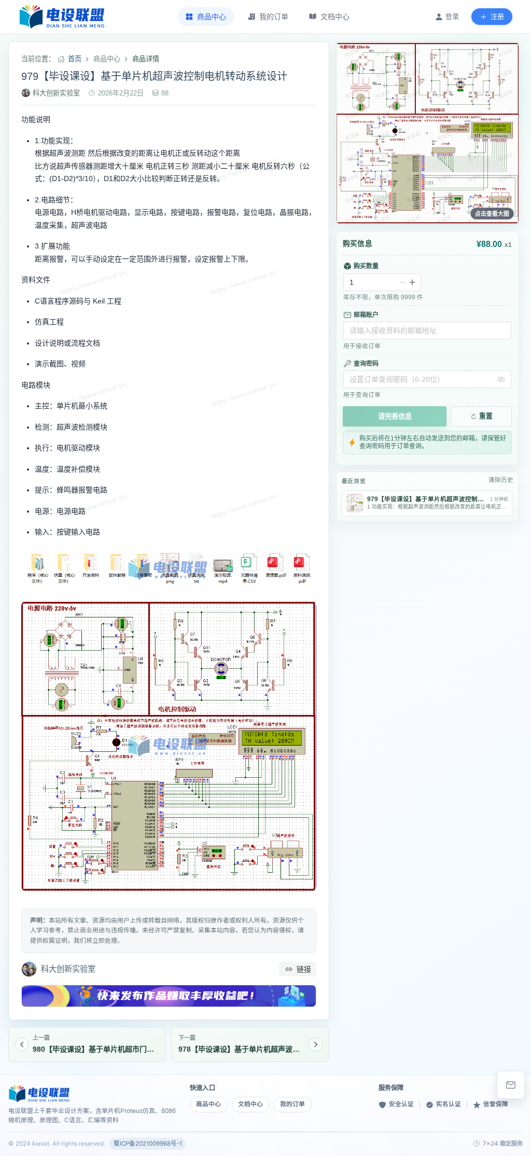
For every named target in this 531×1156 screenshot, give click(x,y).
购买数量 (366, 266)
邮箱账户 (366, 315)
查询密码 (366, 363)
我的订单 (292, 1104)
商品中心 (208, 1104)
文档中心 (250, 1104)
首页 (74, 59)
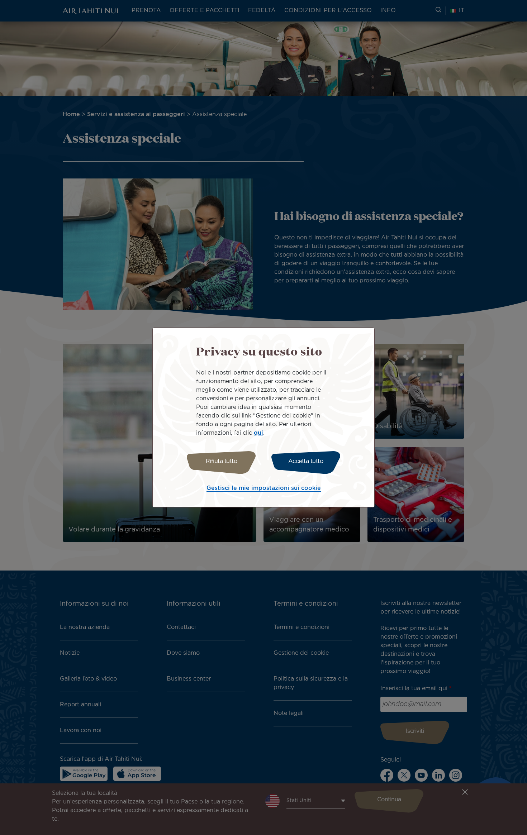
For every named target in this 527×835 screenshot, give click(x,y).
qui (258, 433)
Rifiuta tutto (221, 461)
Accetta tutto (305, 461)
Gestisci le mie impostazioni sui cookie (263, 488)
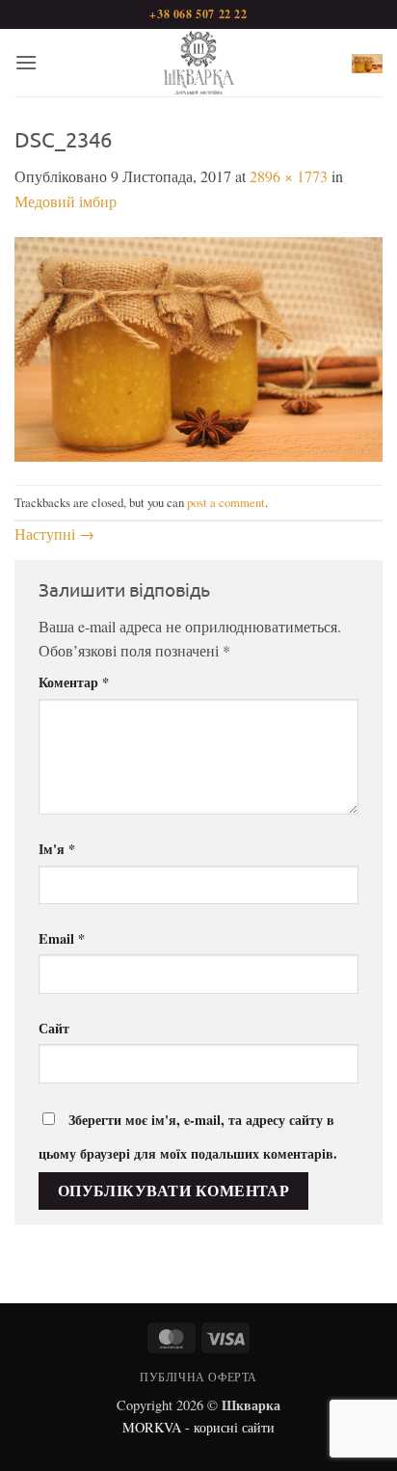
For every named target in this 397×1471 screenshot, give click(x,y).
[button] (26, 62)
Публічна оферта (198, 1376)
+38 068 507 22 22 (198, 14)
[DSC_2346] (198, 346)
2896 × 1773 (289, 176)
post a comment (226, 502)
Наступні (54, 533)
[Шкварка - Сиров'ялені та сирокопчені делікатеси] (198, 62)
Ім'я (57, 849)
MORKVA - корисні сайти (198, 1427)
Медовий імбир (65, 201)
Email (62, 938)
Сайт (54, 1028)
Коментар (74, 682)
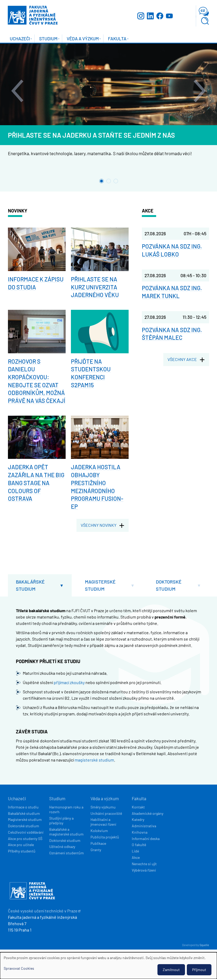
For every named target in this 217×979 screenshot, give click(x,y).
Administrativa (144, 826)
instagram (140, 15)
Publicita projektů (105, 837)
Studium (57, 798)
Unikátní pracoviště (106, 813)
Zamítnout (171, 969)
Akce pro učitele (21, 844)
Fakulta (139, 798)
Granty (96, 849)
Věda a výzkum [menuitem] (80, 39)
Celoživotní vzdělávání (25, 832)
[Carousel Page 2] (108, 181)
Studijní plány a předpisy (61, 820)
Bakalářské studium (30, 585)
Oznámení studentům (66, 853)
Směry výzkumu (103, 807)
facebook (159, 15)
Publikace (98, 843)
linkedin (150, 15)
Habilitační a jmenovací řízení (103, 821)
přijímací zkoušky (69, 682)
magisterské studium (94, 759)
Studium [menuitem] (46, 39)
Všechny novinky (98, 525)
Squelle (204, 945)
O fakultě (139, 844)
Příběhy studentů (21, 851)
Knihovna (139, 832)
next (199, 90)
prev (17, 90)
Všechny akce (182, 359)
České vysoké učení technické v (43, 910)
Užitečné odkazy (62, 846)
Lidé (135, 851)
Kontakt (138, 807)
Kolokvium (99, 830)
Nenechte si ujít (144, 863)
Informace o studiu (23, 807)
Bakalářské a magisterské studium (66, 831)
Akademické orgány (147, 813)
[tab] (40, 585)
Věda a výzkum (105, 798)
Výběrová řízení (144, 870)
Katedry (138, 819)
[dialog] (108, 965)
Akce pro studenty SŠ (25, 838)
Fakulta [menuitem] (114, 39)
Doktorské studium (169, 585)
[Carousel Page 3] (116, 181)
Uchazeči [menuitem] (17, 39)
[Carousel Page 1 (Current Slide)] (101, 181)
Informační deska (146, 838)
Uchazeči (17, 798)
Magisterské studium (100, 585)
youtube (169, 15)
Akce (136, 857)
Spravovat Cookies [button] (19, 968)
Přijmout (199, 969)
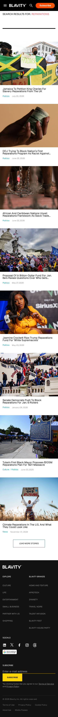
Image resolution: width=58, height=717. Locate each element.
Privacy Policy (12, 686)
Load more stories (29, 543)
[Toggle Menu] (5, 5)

..............................

### Task objective
Write out every line of the records above as a numbered list, leaving out blank lines and the pictures.

### Exercise output
1. For every named target in this 531×1156 screenshot, give click(x,y).
2. 购买数量 (366, 266)
3. 邮箱账户 (366, 315)
4. 查询密码 (366, 363)
5. 我的订单 (292, 1104)
6. 商品中心 (208, 1104)
7. 文档中心 (250, 1104)
8. 首页 (74, 59)
9. For every named target in this 527×835 screenshot, give click(x,y).
10. qui (258, 433)
11. Rifiuta tutto (221, 461)
12. Accetta tutto (305, 461)
13. Gestisci le mie impostazioni sui cookie (263, 488)
14. For every named target in this 397×1471 screenshot, give click(x,y).
15. [button] (26, 62)
16. Публічна оферта (198, 1376)
17. +38 068 507 22 22 (198, 14)
18. [DSC_2346] (198, 346)
19. 2896 × 1773 (289, 176)
20. post a comment (226, 502)
21. Наступні (54, 533)
22. [Шкварка - Сиров'ялені та сирокопчені делікатеси] (198, 62)
23. Ім'я (57, 849)
24. MORKVA - корисні сайти (198, 1427)
25. Медовий імбир (65, 201)
26. Email (62, 938)
27. Сайт (54, 1028)
28. Коментар (74, 682)
29. For every named target in this 217×979 screenshot, give click(x,y).
30. Administrativa (144, 826)
31. instagram (140, 15)
32. Publicita projektů (105, 837)
33. Studium (57, 798)
34. Unikátní pracoviště (106, 813)
35. Zamítnout (171, 969)
36. Akce pro učitele (21, 844)
37. Fakulta (139, 798)
38. Granty (96, 849)
39. Věda a výzkum [menuitem] (80, 39)
40. Celoživotní vzdělávání (25, 832)
41. [Carousel Page 2] (108, 181)
42. Studijní plány a předpisy (61, 820)
43. Bakalářské studium (30, 585)
44. Oznámení studentům (66, 853)
45. Směry výzkumu (103, 807)
46. facebook (159, 15)
47. Publikace (98, 843)
48. linkedin (150, 15)
49. Habilitační a jmenovací řízení (103, 821)
50. přijímací zkoušky (69, 682)
51. magisterské studium (94, 759)
52. Studium [menuitem] (46, 39)
53. Všechny novinky (98, 525)
54. Squelle (204, 945)
55. O fakultě (139, 844)
56. Příběhy studentů (21, 851)
57. Knihovna (139, 832)
58. next (199, 90)
59. prev (17, 90)
60. Všechny akce (182, 359)
61. České vysoké učení technické v (43, 910)
62. Užitečné odkazy (62, 846)
63. Lidé (135, 851)
64. Kontakt (138, 807)
65. Kolokvium (99, 830)
66. Nenechte si ujít (144, 863)
67. Informace o studiu (23, 807)
68. Bakalářské a magisterské studium (66, 831)
69. Akademické orgány (147, 813)
70. [tab] (40, 585)
71. Věda a výzkum (105, 798)
72. Výběrová řízení (144, 870)
73. Katedry (138, 819)
74. [dialog] (108, 965)
75. Akce pro studenty SŠ (25, 838)
76. Fakulta [menuitem] (114, 39)
77. Doktorské studium (169, 585)
78. [Carousel Page 3] (116, 181)
79. Uchazeči [menuitem] (17, 39)
80. [Carousel Page 1 (Current Slide)] (101, 181)
81. Informační deska (146, 838)
82. Uchazeči (17, 798)
83. Magisterské studium (100, 585)
84. youtube (169, 15)
85. Akce (136, 857)
86. Spravovat Cookies [button] (19, 968)
87. Přijmout (199, 969)
88. Image resolution: width=58, height=717. Locate each element.
89. Privacy Policy (12, 686)
90. Load more stories (29, 543)
91. [Toggle Menu] (5, 5)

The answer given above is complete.